**DOKUMENTAUSZUG:**
********************
Spoileralarm! Wenn im Christentum von "Vergeben" die Rede ist, geht es meistens nicht darum, einander einen Seitensprung zu verzeihen – obwohl das am Schluss auch eine Rolle spielt. Aber der Reihe nach. Im Grunde genommen geht es im christlichen Glauben ständig um Vergebung und das von Anfang an. Das liegt an einer Erkenntnis, die nicht nur das Christentum gemacht hat. Wer mit offenen Augen durch die Welt geht, wird feststellen, dass niemand alles richtig machen kann.
********************
**DATENAUSZÜGE:**
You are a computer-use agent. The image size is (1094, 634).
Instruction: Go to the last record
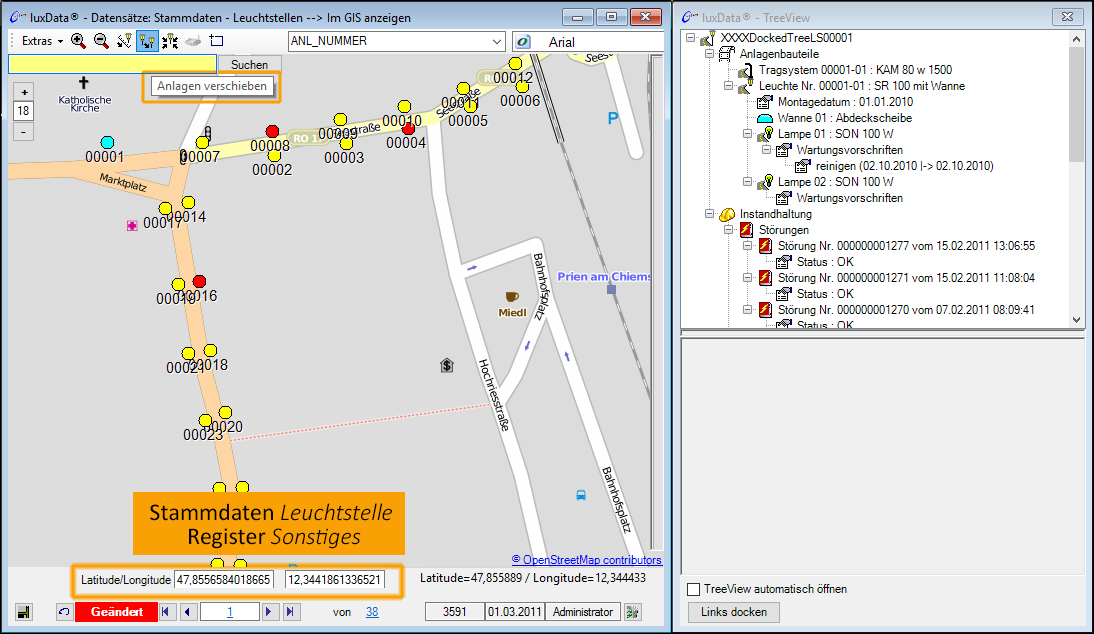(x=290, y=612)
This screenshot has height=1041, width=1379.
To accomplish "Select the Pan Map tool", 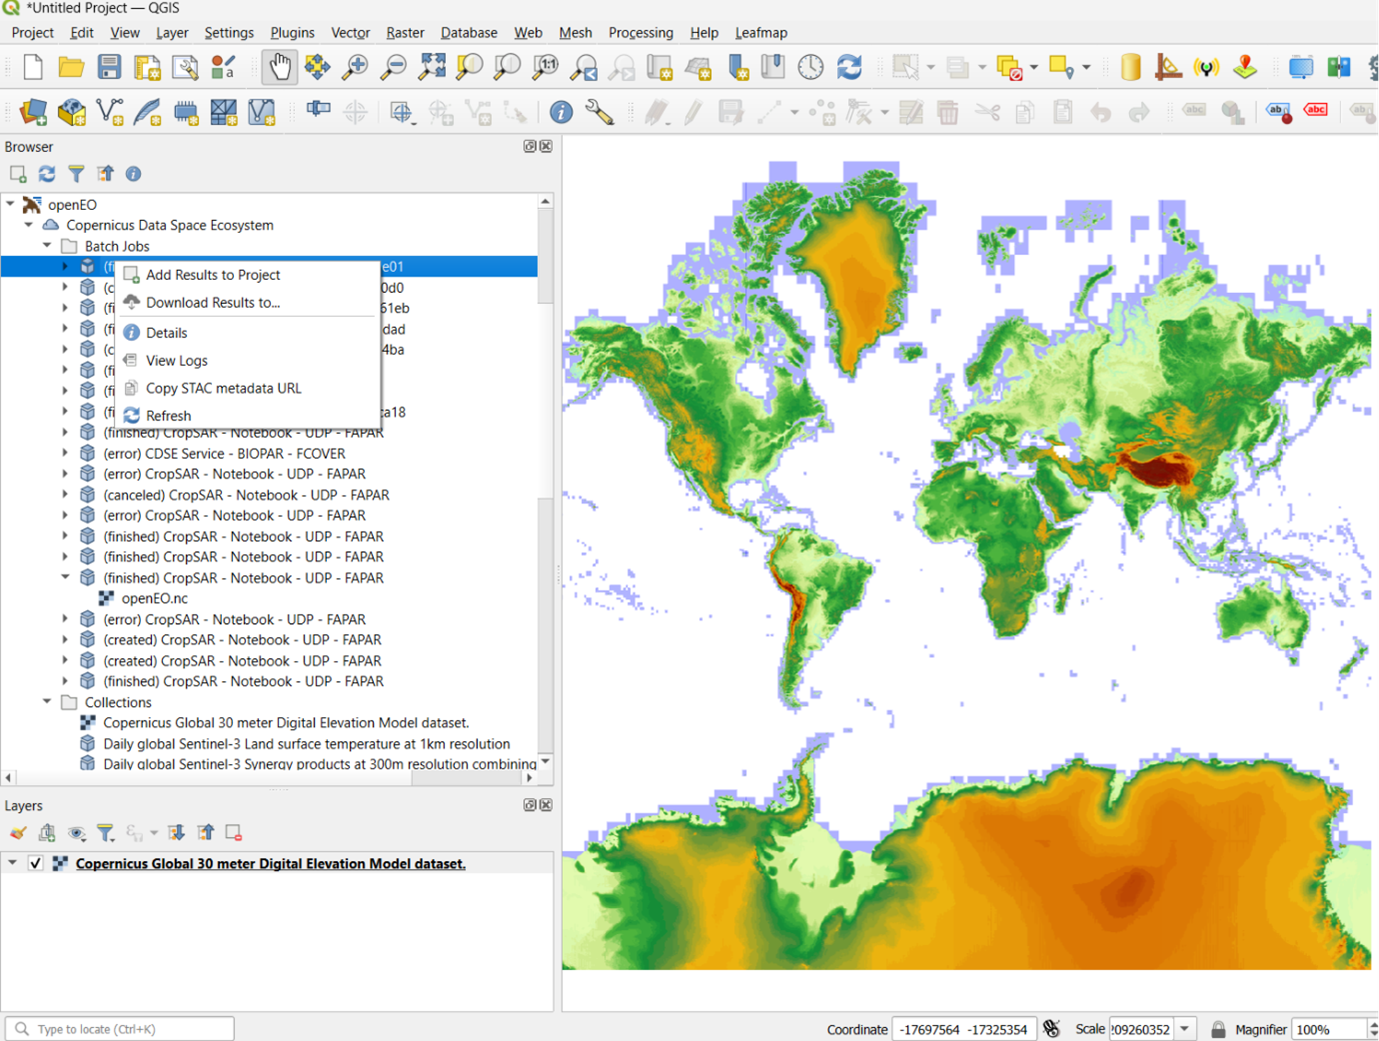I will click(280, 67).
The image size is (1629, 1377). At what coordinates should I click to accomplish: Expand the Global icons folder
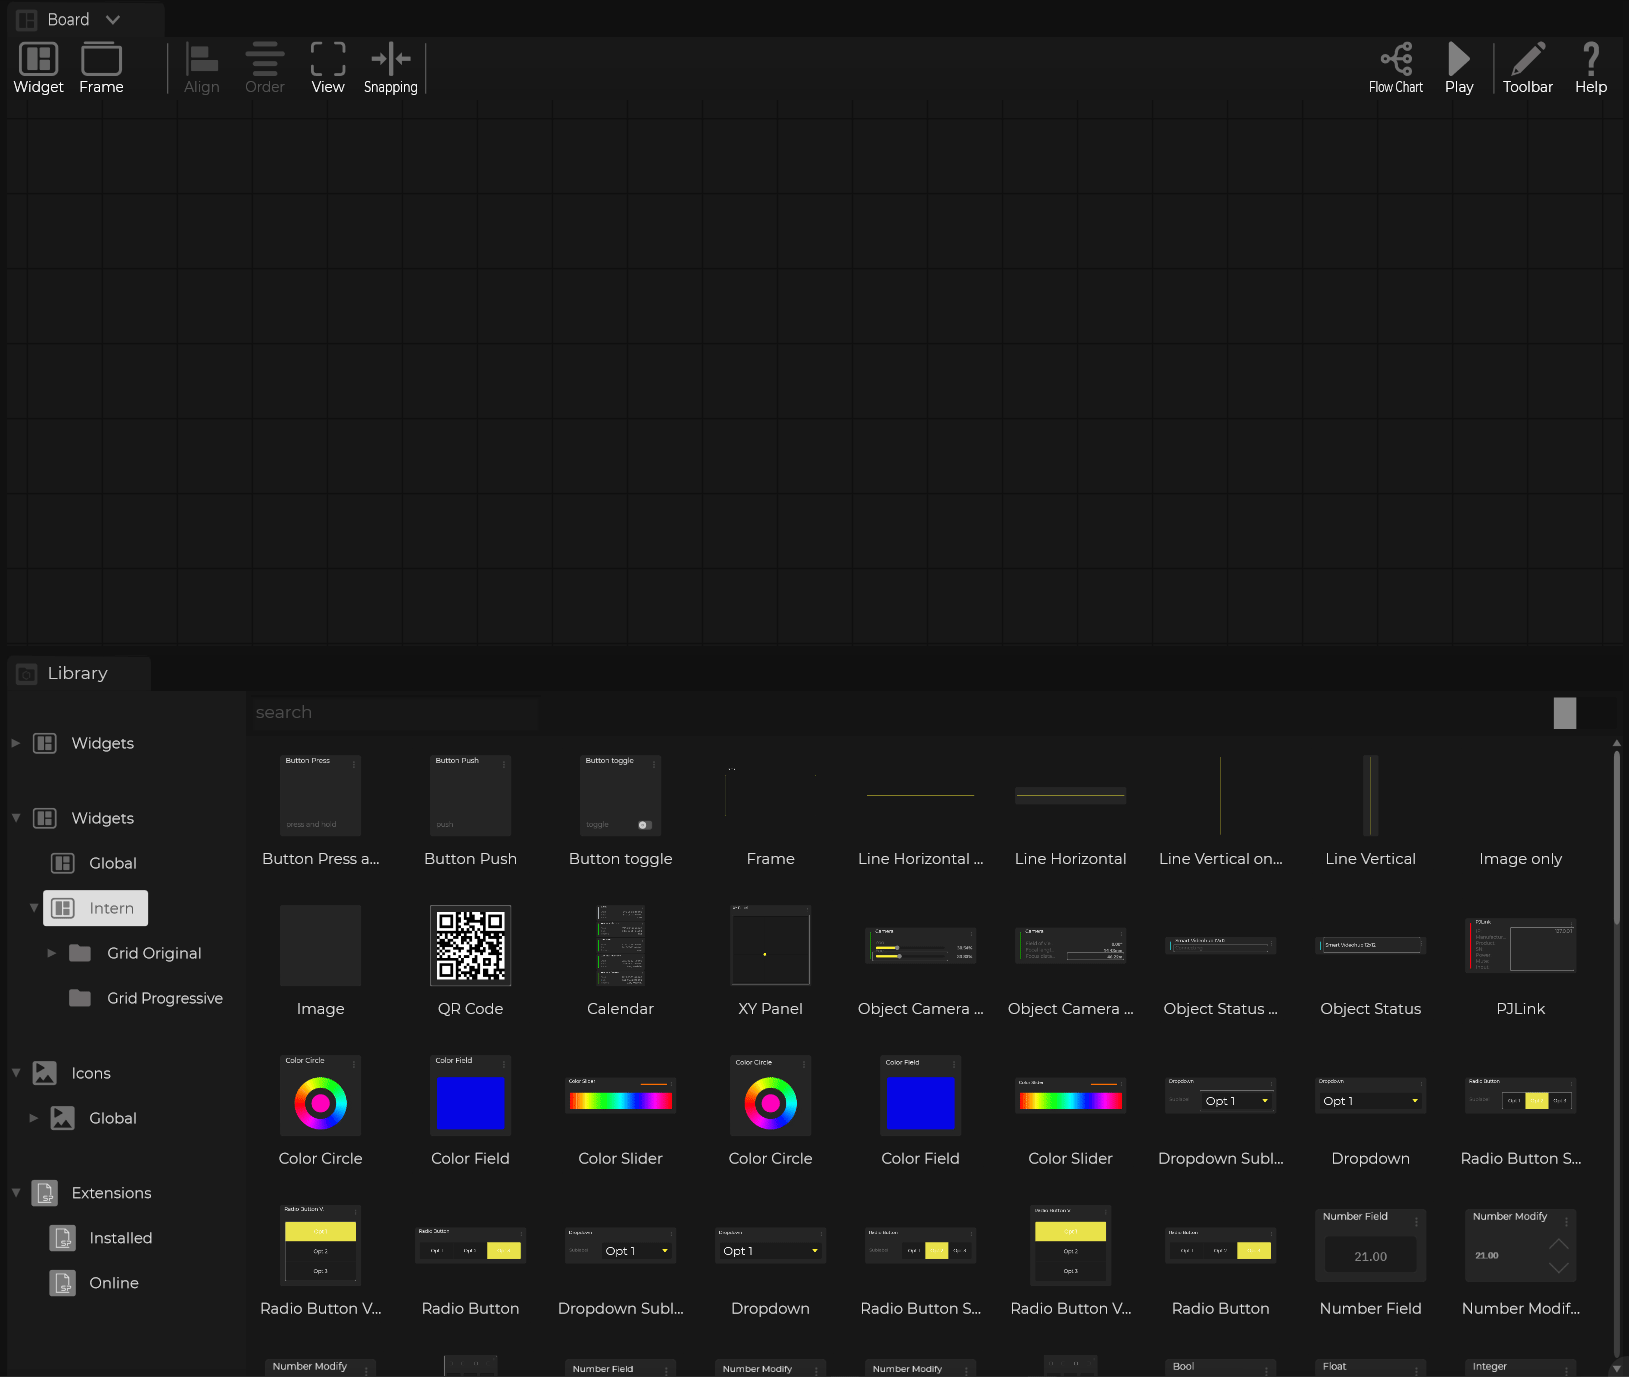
********************
**AUFGABEN:**
A. Stimmen die folgenden Aussagen mit dem Dokumentauszug überein? Antworten Sie jeweils mit Ja oder Nein und zitieren Sie die entscheidenden Worte wörtlich.
(i) Beim „Vergeben“ im Christentum geht es meistens darum, einen Seitensprung zu verzeihen.
(ii) Im christlichen Glauben geht es von Anfang an um Vergebung.
(iii) Die Erkenntnis, dass niemand alles richtig machen kann, hat allein das Christentum gemacht.
B. Beantworten Sie anhand des Dokumentauszugs:
(i) Mit welchem Ausruf beginnt er?
(ii) Wann spielt das Verzeihen eines Seitensprungs eine Rolle?
(iii) Was stellt fest, wer mit offenen Augen durch die Welt geht?
C. Schreiben Sie aus dem Dokumentauszug den Abschnitt zwischen „Spoileralarm! Wenn im“ und „richtig machen kann.“ einschließlich wortgetreu ab.

**LÖSUNGEN:**
A.
(i) Nein: „geht es meistens nicht darum, einander einen Seitensprung zu verzeihen“
(ii) Ja: „Im Grunde genommen geht es im christlichen Glauben ständig um Vergebung und das von Anfang an.“
(iii) Nein: „die nicht nur das Christentum gemacht hat“

B.
(i) „Spoileralarm!“
(ii) Am Schluss.
(iii) Dass niemand alles richtig machen kann.

C.
Spoileralarm! Wenn im Christentum von "Vergeben" die Rede ist, geht es meistens nicht darum, einander einen Seitensprung zu verzeihen – obwohl das am Schluss auch eine Rolle spielt. Aber der Reihe nach. Im Grunde genommen geht es im christlichen Glauben ständig um Vergebung und das von Anfang an. Das liegt an einer Erkenntnis, die nicht nur das Christentum gemacht hat. Wer mit offenen Augen durch die Welt geht, wird feststellen, dass niemand alles richtig machen kann.